**ACTION ITEM**: Write the data out again exactly and in full.

START SUPPLIED MATERIAL

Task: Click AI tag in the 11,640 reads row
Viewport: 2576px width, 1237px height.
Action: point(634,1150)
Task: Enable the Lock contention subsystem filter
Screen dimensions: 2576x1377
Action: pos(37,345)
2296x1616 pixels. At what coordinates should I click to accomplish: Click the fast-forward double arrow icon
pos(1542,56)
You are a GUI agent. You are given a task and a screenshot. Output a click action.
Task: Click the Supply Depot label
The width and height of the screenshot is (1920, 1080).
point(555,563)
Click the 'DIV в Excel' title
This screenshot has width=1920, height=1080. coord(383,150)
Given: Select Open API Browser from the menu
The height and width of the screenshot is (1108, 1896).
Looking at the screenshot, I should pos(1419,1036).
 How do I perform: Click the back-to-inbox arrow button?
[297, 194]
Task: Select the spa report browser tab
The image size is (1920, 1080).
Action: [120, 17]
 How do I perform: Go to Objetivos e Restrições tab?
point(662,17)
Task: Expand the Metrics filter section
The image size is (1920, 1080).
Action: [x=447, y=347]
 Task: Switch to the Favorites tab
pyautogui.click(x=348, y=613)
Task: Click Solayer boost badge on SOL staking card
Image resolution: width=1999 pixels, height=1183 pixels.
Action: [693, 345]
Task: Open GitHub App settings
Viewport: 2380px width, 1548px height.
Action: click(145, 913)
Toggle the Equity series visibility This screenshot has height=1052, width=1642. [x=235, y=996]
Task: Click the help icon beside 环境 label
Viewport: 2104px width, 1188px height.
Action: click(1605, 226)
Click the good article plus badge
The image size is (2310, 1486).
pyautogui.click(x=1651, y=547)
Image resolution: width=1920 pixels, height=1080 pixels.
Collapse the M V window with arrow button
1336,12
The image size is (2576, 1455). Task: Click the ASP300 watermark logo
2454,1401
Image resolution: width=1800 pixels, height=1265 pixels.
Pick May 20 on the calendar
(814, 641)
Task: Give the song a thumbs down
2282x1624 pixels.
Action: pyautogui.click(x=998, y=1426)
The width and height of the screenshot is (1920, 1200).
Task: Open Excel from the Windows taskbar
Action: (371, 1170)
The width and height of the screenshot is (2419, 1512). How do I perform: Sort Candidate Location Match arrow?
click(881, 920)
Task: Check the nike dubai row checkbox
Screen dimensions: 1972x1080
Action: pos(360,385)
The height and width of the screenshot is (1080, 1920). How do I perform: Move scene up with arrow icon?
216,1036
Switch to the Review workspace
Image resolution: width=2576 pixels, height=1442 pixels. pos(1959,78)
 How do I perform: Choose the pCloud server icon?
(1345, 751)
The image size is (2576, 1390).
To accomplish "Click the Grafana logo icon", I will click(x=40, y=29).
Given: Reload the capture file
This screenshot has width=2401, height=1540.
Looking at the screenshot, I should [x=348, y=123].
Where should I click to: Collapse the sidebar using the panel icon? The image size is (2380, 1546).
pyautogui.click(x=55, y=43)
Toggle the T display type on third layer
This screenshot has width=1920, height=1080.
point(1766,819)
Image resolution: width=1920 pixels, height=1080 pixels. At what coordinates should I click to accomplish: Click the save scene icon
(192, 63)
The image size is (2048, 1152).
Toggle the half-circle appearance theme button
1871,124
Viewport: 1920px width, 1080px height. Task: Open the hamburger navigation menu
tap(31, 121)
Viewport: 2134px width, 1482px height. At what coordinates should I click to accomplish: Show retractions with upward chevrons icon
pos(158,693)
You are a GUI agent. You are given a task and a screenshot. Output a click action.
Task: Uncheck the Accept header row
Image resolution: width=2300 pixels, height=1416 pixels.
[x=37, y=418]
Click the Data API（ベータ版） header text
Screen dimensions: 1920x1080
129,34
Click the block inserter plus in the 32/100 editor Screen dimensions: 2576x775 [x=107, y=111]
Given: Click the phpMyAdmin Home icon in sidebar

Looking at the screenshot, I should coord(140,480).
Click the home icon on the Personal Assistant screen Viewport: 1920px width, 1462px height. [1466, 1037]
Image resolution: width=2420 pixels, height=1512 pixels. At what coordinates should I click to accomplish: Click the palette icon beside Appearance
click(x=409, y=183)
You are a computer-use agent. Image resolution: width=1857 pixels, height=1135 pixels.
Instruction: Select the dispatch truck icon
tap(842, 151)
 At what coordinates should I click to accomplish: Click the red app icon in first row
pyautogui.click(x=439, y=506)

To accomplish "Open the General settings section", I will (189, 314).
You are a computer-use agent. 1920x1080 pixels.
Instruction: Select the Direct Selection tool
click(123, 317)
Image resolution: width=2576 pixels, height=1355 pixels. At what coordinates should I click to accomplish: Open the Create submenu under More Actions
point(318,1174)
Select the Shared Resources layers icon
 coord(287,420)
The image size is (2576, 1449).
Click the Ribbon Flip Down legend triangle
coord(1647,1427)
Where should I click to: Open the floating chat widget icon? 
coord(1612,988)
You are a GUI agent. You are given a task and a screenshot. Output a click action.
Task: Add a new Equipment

END SUPPLIED MATERIAL

**SOLVED EXERCISE**:
Task: Click AI tag in the 11,640 reads row
Viewport: 2576px width, 1237px height.
Action: point(634,1150)
Task: Enable the Lock contention subsystem filter
Screen dimensions: 2576x1377
Action: pos(37,345)
2296x1616 pixels. At what coordinates should I click to accomplish: Click the fast-forward double arrow icon
pos(1542,56)
You are a GUI agent. You are given a task and a screenshot. Output a click action.
Task: Click the Supply Depot label
The width and height of the screenshot is (1920, 1080).
point(555,563)
Click the 'DIV в Excel' title
This screenshot has width=1920, height=1080. coord(383,150)
Given: Select Open API Browser from the menu
The height and width of the screenshot is (1108, 1896).
Looking at the screenshot, I should pos(1419,1036).
 How do I perform: Click the back-to-inbox arrow button?
[297, 194]
Task: Select the spa report browser tab
The image size is (1920, 1080).
Action: [120, 17]
 How do I perform: Go to Objetivos e Restrições tab?
point(662,17)
Task: Expand the Metrics filter section
The image size is (1920, 1080).
Action: [x=447, y=347]
 Task: Switch to the Favorites tab
pyautogui.click(x=348, y=613)
Task: Click Solayer boost badge on SOL staking card
Image resolution: width=1999 pixels, height=1183 pixels.
Action: [693, 345]
Task: Open GitHub App settings
Viewport: 2380px width, 1548px height.
Action: click(145, 913)
Toggle the Equity series visibility This screenshot has height=1052, width=1642. [x=235, y=996]
Task: Click the help icon beside 环境 label
Viewport: 2104px width, 1188px height.
Action: click(1605, 226)
Click the good article plus badge
The image size is (2310, 1486).
pyautogui.click(x=1651, y=547)
Image resolution: width=1920 pixels, height=1080 pixels.
Collapse the M V window with arrow button
1336,12
The image size is (2576, 1455). Task: Click the ASP300 watermark logo
2454,1401
Image resolution: width=1800 pixels, height=1265 pixels.
Pick May 20 on the calendar
(814, 641)
Task: Give the song a thumbs down
2282x1624 pixels.
Action: pyautogui.click(x=998, y=1426)
The width and height of the screenshot is (1920, 1200).
Task: Open Excel from the Windows taskbar
Action: (371, 1170)
The width and height of the screenshot is (2419, 1512). How do I perform: Sort Candidate Location Match arrow?
click(881, 920)
Task: Check the nike dubai row checkbox
Screen dimensions: 1972x1080
Action: pos(360,385)
The height and width of the screenshot is (1080, 1920). How do I perform: Move scene up with arrow icon?
216,1036
Switch to the Review workspace
Image resolution: width=2576 pixels, height=1442 pixels. pos(1959,78)
 How do I perform: Choose the pCloud server icon?
(1345, 751)
The image size is (2576, 1390).
To accomplish "Click the Grafana logo icon", I will click(x=40, y=29).
Given: Reload the capture file
This screenshot has width=2401, height=1540.
Looking at the screenshot, I should [x=348, y=123].
Where should I click to: Collapse the sidebar using the panel icon? The image size is (2380, 1546).
pyautogui.click(x=55, y=43)
Toggle the T display type on third layer
This screenshot has width=1920, height=1080.
point(1766,819)
Image resolution: width=1920 pixels, height=1080 pixels. At what coordinates should I click to accomplish: Click the save scene icon
(192, 63)
The image size is (2048, 1152).
Toggle the half-circle appearance theme button
1871,124
Viewport: 1920px width, 1080px height. Task: Open the hamburger navigation menu
tap(31, 121)
Viewport: 2134px width, 1482px height. At what coordinates should I click to accomplish: Show retractions with upward chevrons icon
pos(158,693)
You are a GUI agent. You are given a task and a screenshot. Output a click action.
Task: Uncheck the Accept header row
Image resolution: width=2300 pixels, height=1416 pixels.
[x=37, y=418]
Click the Data API（ベータ版） header text
Screen dimensions: 1920x1080
129,34
Click the block inserter plus in the 32/100 editor Screen dimensions: 2576x775 [x=107, y=111]
Given: Click the phpMyAdmin Home icon in sidebar

Looking at the screenshot, I should coord(140,480).
Click the home icon on the Personal Assistant screen Viewport: 1920px width, 1462px height. [1466, 1037]
Image resolution: width=2420 pixels, height=1512 pixels. At what coordinates should I click to accomplish: Click the palette icon beside Appearance
click(x=409, y=183)
You are a computer-use agent. Image resolution: width=1857 pixels, height=1135 pixels.
Instruction: Select the dispatch truck icon
tap(842, 151)
 At what coordinates should I click to accomplish: Click the red app icon in first row
pyautogui.click(x=439, y=506)

To accomplish "Open the General settings section", I will (189, 314).
You are a computer-use agent. 1920x1080 pixels.
Instruction: Select the Direct Selection tool
click(123, 317)
Image resolution: width=2576 pixels, height=1355 pixels. At what coordinates should I click to accomplish: Open the Create submenu under More Actions
point(318,1174)
Select the Shared Resources layers icon
 coord(287,420)
The image size is (2576, 1449).
Click the Ribbon Flip Down legend triangle
coord(1647,1427)
Where should I click to: Open the floating chat widget icon? 
coord(1612,988)
You are a GUI agent. You are given a task and a screenshot. Output a click action.
Task: Add a new Equipment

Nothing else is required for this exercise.